The formula to calculate molarity is given by:
\[ \text{Molarity (M)} = \frac{\text{Moles of solute}}{\text{Volume of solution in liters}} \]- **Moles** of a substance are a measure of quantity, much like a dozen eggs.- **Volume** must be in liters for the formula to work correctly.For instance, in this exercise, calculating the moles of an acid like nitric acid (\(HNO_3\)) and a base such as potassium hydroxide (\(KOH\)) helps us determine their presence in a solution. By multiplying the molarity by the volume (converted to liters), we can find the exact moles of each substance in the solution. This is a crucial step in understanding how they will react with each other.

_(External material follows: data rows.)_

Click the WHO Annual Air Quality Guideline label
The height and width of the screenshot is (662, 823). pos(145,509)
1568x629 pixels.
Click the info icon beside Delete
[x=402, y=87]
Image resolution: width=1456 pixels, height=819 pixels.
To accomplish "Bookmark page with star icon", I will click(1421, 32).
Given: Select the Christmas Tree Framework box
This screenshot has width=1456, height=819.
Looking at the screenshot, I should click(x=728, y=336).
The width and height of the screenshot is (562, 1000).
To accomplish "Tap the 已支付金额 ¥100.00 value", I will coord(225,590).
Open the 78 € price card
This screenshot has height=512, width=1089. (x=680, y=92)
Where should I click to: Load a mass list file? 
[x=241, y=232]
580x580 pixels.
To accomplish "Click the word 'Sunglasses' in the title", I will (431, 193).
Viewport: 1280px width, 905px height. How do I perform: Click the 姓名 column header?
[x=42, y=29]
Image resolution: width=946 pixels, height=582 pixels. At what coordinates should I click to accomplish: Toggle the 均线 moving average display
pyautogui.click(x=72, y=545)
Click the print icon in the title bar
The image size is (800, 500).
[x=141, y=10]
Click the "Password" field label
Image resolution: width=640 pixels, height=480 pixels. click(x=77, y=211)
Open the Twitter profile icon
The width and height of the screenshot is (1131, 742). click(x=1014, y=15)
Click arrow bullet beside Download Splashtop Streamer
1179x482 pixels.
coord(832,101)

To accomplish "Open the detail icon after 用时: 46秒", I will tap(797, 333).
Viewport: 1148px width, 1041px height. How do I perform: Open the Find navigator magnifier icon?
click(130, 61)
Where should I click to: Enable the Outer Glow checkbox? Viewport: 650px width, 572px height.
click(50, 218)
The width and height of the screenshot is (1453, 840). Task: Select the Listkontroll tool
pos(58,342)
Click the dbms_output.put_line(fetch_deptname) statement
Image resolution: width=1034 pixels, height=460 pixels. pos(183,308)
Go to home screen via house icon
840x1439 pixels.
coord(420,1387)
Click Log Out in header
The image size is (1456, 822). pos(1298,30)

The concept of a limiting reactant is crucial in any chemical reaction because it determines which reactant will be completely used up first, thus stopping the reaction. In a perfect chemical world, all reactants are used up at the same time but this is rarely the case.
When we mix an acid with a base, they typically react in a 1:1 ratio to form water and a salt. However, if one of them is present in smaller quantity, it will limit the amount of product formed. This reactant, therefore, is labeled the **limiting reactant**.In our exercise:

• We calculate the moles of each reactant (0.0033 moles of \(HNO_3\) and 0.00318 moles of \(KOH\)).
• The reactant with fewer moles is \(KOH\), making it the limiting reactant.
• As a result, \(KOH\) will be completely consumed first, leaving excess \(HNO_3\).

This concept is critical because it helps predict the amounts of products formed and the type of solution obtained after the reaction.

When an acid reacts with a base, they can neutralize each other to form water and a salt, ideally leading to a neutral solution. However, the reality rests on the amounts reacting.
After identifying the limiting reactant, we can easily tell whether the solution will be acidic, basic, or neutral by considering any excess reactants left over.In this scenario:

• Due to the presence of more \(HNO_3\) moles than \(KOH\) moles, not all \(HNO_3\) is used.
• The leftover \(HNO_3\) makes the solution acidic because there's more acid than needed to completely react with the base.

Remember, the final acidity of a solution is driven by the excess reactant left after a neutralization reaction, which in this problem, is \(HNO_3\), an acid.